The principle that a third-turn, maestro-level leader helps craft future value for the organization inevitably elicits this question: ‘OK, but what exactly do you mean by future value?’

The commonplace assumption is that it’s all about the balance sheet. And as Mark points out in this episode, this reflects the broader tendency among organizational leaders to define success and effectiveness primarily with financial metrics:

  • Nonprofit leaders often define success and effectiveness in terms of expenses
  • Business leaders often define success by revenue
  • Business owners often define success by margin or bottomline profit.

When was the last time you heard an executive leader define success by mission-centric metrics or the number of consumers/constituents impacted in a positive way? For example: ‘We improved the lives of # customers last year by ___________.’

Future value--a richer, more mission-centric definition plus ways to identify and develop it--is what we dig into in this episode, with the help of our guest, futurist Tom Sine.

For the maestro-level leader, future value is about ensuring future vitality and enduring relevance of the mission, in context of ever increasing market disruption and change. It’s about harnessing collective wisdom, creativity, and foresight to anticipate and prepare strategically for change as the order of business, rather than staying complacent in what’s current and familiar.

Tom has great experience and perspective here, holding a PhD in history with a minor in strategic foresight and having worked for more than three decades with a broad range of churches and global non-profit groups like Habitat for Humanity and Tearfund UK.

Tom galvanizes cross-sector perspective around these three practical steps:

  1. Anticipating new, emerging market needs and challenges
  2. Broadly researching innovative ways to respond, and
  3. Selecting options most authentic to the mission.

Most recently, Tom’s work has focused primarily on engaging business people to help churches and nonprofits innovate in mission-critical ways.

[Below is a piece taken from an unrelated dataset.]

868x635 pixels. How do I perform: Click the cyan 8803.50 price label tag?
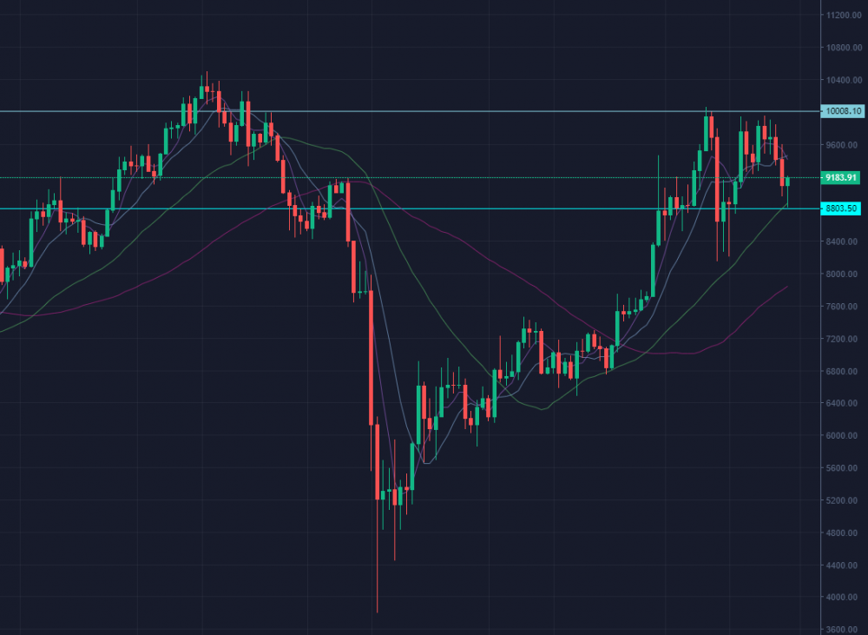(841, 208)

But the resulting strategies and examples he shares can serve as helpful and inspiring “future value” examples for us all; among them:

  • A church, responding to the trend of growing ethnic and racial diversity in its community, set out to be the most ethnically diverse faith community in the area, and found creative ways to engage its new neighbors and foster learning and blending cultures.
  • Rather than simply counting and commiserating over declines in church attendance among young adults, some churches are inviting the next generation into innovative social enterprise initiatives that engage their imagination and interest in social justice, and help the church itself become more engaged in the needs of its local community.

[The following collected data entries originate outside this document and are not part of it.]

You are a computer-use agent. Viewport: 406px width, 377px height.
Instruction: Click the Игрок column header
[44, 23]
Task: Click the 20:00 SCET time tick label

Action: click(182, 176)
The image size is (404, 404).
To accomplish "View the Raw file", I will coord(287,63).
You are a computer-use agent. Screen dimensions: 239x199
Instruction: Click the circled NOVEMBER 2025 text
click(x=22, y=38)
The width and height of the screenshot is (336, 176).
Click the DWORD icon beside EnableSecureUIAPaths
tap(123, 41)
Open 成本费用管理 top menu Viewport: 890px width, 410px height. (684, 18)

Regardless of whether you lead in a nonprofit, church, or business setting, this episode on foresight and future value will be thought-provoking. And if you’re like me, you’ll finish feeling inspired and hopeful of being as full of passion and vision in your mid-80s as Tom.

Here’s to foresight, future value, and the resulting impact on future generations.

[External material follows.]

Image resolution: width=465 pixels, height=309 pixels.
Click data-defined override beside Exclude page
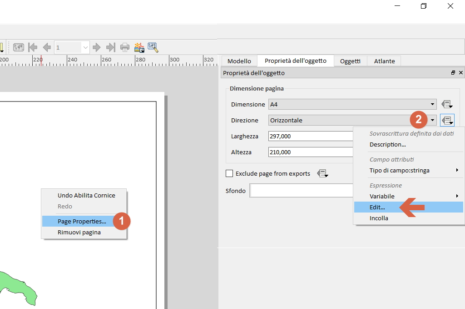point(322,173)
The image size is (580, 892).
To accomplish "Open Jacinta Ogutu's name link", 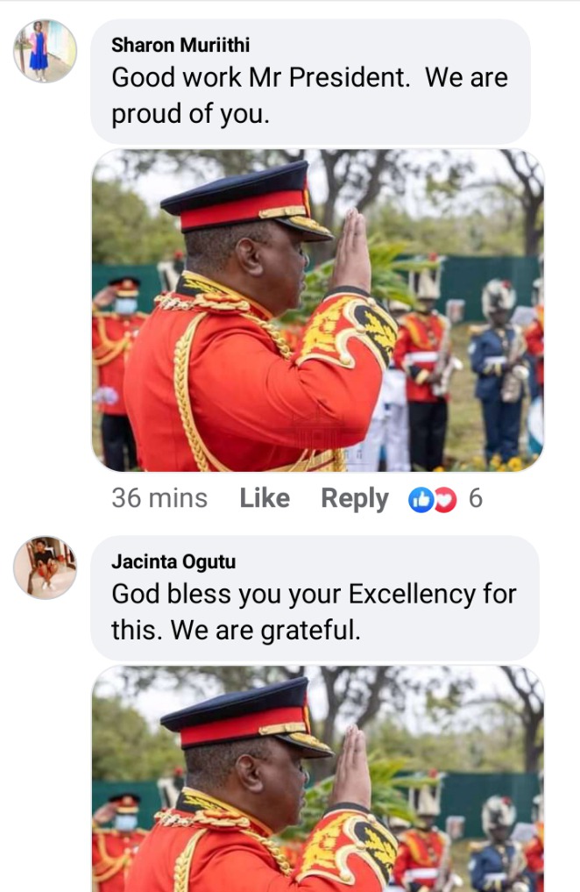I will coord(173,561).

For digging deeper into this topic and Tom’s work:

And another fun little small-world situation for me: Early in this conversation Tom mentions a years-ago Twin Cities church initiative that has led to what today is Innové Studios (often referred to as “the Shark Tank for churches”), now led by my friend Brian Jones. And lo and behold, Innové Studios just helped my own faith community, Wayzata Community Church, with a social entrepreneurship initiative we named Dough! The week we recorded with Tom, the grant recipients were just being announced--you can check them out here. Moral of this small-world story? It’s impossible to tell where meaningful innovations will grow and go.


Kristin Evenson
Kristin - Signature Final

- Kristin


With each episode of the Third Turn Podcast we host a conversation among leaders who want the world to flourish for generations beyond their lifetimes.

Listening with others in some way and enjoying in-depth conversations of your own as you reflect and choose what you would do the same or differently is a plus!

We always welcome you sharing these podcasts with others as well as sending along any suggestions for making these podcasts better.

The Third Turn Podcast is part of the Maestro-level leaders initiative, a production of Design Group International. Strategically Connected's Jennifer Miller is the producer.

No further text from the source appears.